Vandalismus auf der Ennsleite: Videoüberwachung geplant
STEYR. Nachdem drei Stelen entlang des neuen Gedenkweges auf der Ennsleite irreparabel beschädigt worden waren, zeigte SPÖ-Bezirksvorsitzende Katrin Auer die Vandalenakte bei der Polizei an. Diese ermittelt nach wie vor.

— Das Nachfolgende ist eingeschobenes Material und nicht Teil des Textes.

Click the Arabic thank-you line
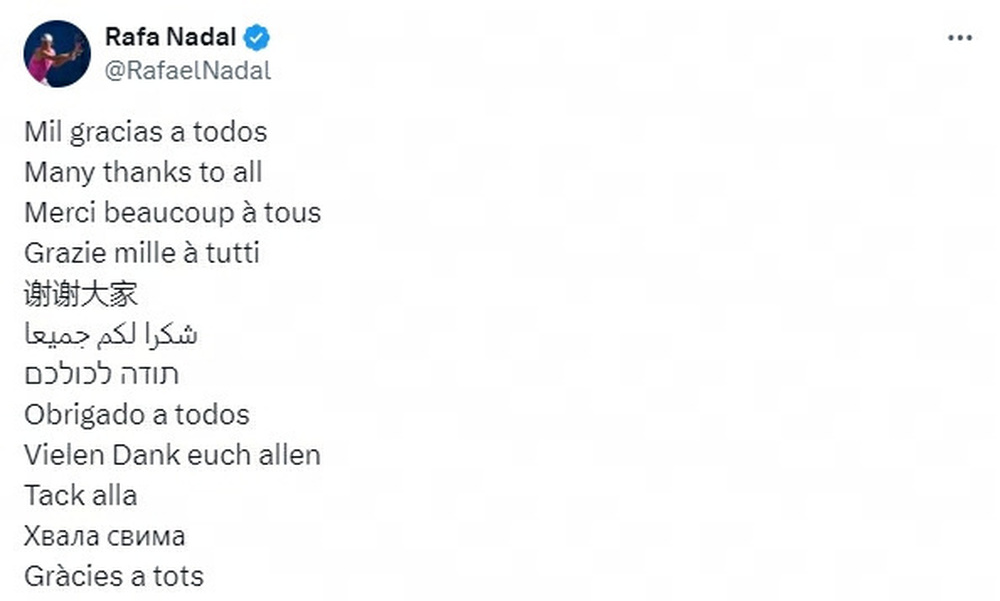 point(110,334)
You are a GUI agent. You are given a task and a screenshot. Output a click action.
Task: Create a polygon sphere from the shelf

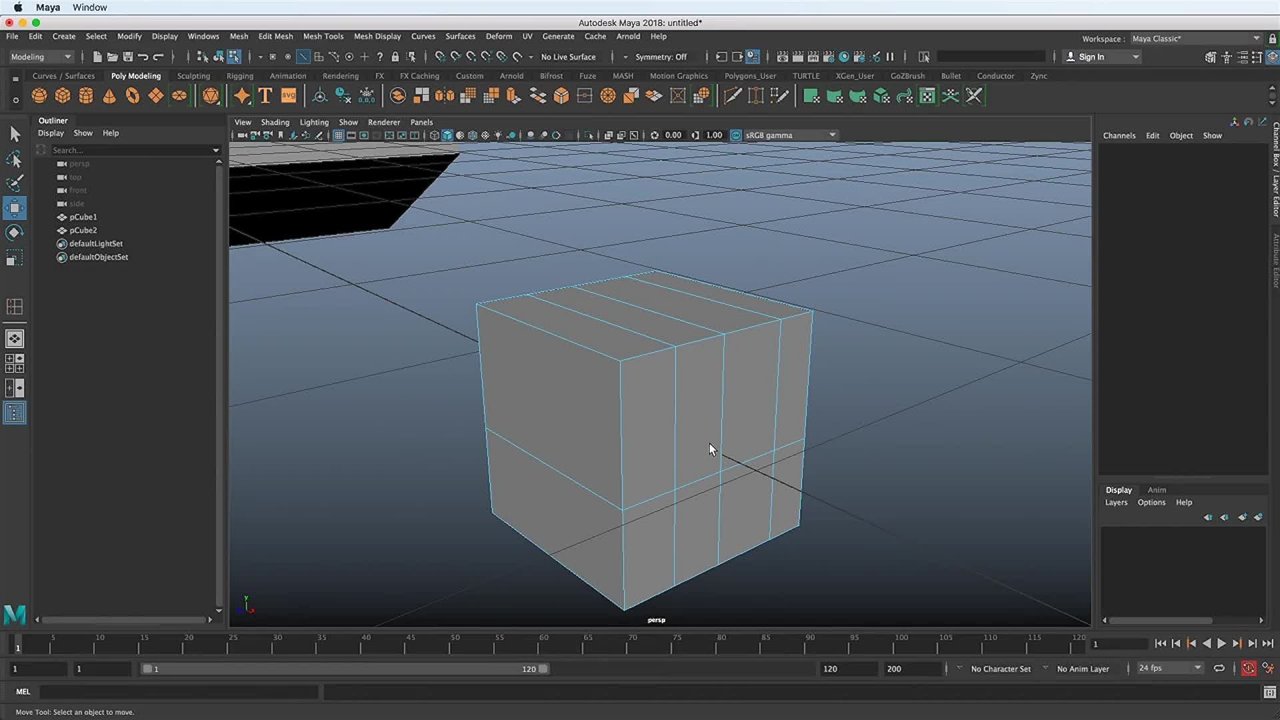(38, 95)
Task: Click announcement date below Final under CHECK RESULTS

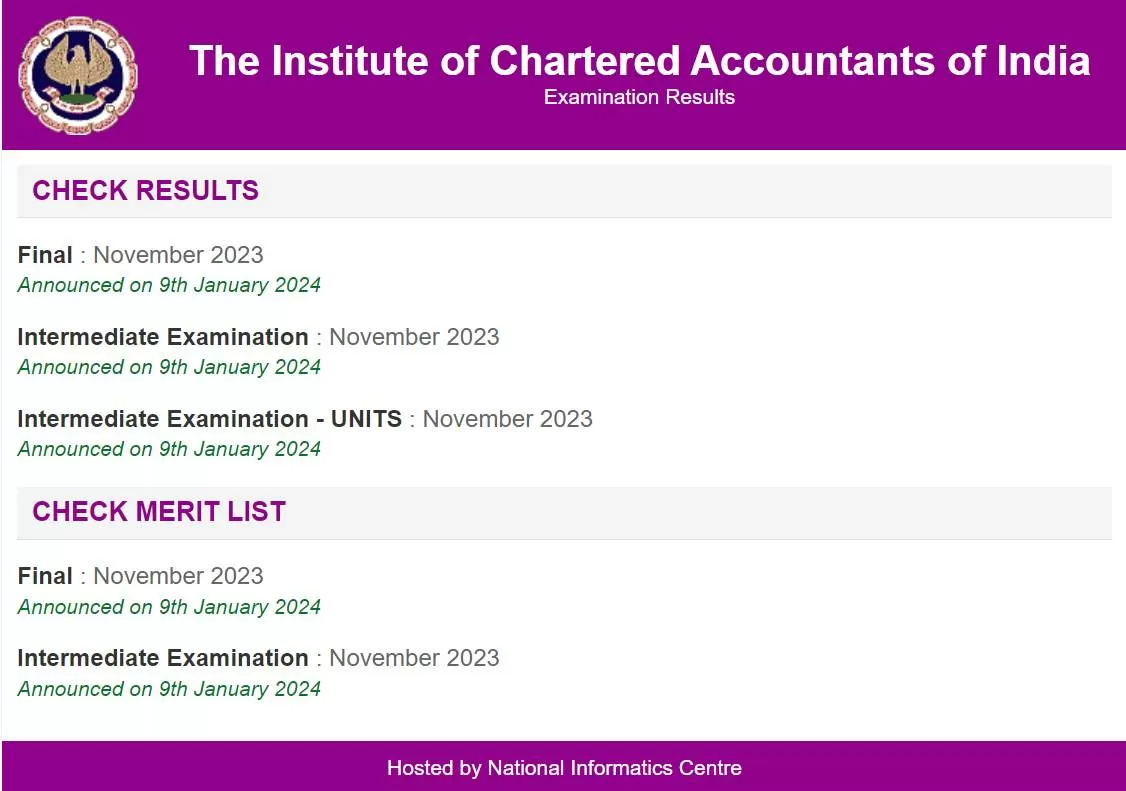Action: click(x=169, y=285)
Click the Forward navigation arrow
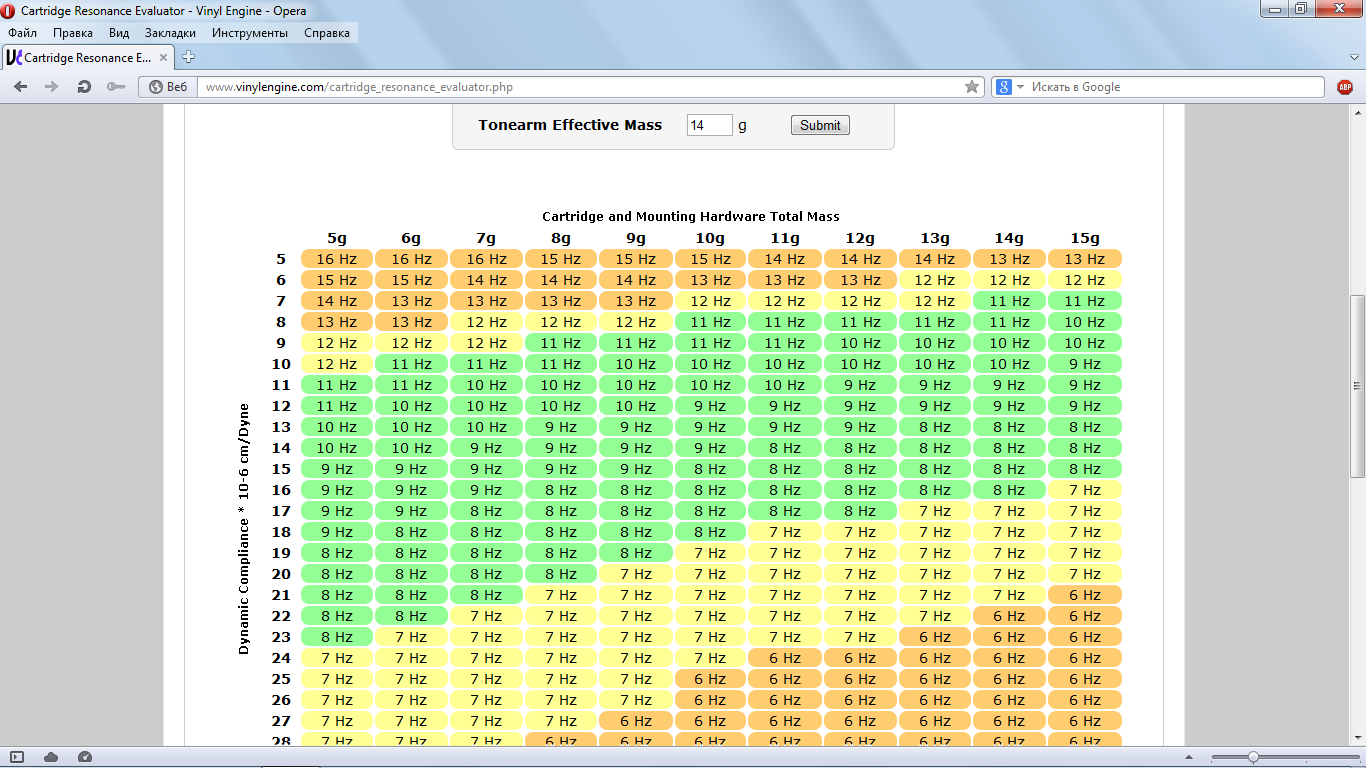Screen dimensions: 1366x768 (x=52, y=87)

Die SPÖ-Sprecherin für Erinnerungskultur, Sabine Schatz, brachte im Nationalrat eine Anfrage ein. Nun liegt die Antwort des Nationalratspräsidenten bzw. des Justizministeriums vor. „Der Sukkus“, so Katrin Auer ist, „Die Kriminalpolizei ermittelt nach wie vor.“ Die SPÖ-Bildungsorganisation plane zudem eine Videoüberwachung. „Dieser Hinweis ist nun auch deutlich auf den Gedenktafeln zu sehen und zu lesen. Geschichte kann nicht zerstört werden“, sag Auer. „Das Delikt lautet ‚schwere Sachbeschädigung‘ laut Paragraph 126, Absatz 1 des Strafgesetzbuches. Dem Täter, den Tätern sei ins Stammbuch geschrieben: Es drohen bis zu zwei Jahre Haft.“
Die Gedenktafeln waren mit viel Liebe zu historischen Details rund um die Februarkämpfe des Jahres 1934 entworfen worden. Sie wurden nun mit Warnungen bezüglich der Rechtslage versehen. Die Schautafeln zeigen eine Aufarbeitung der regionalen Sozialgeschichte.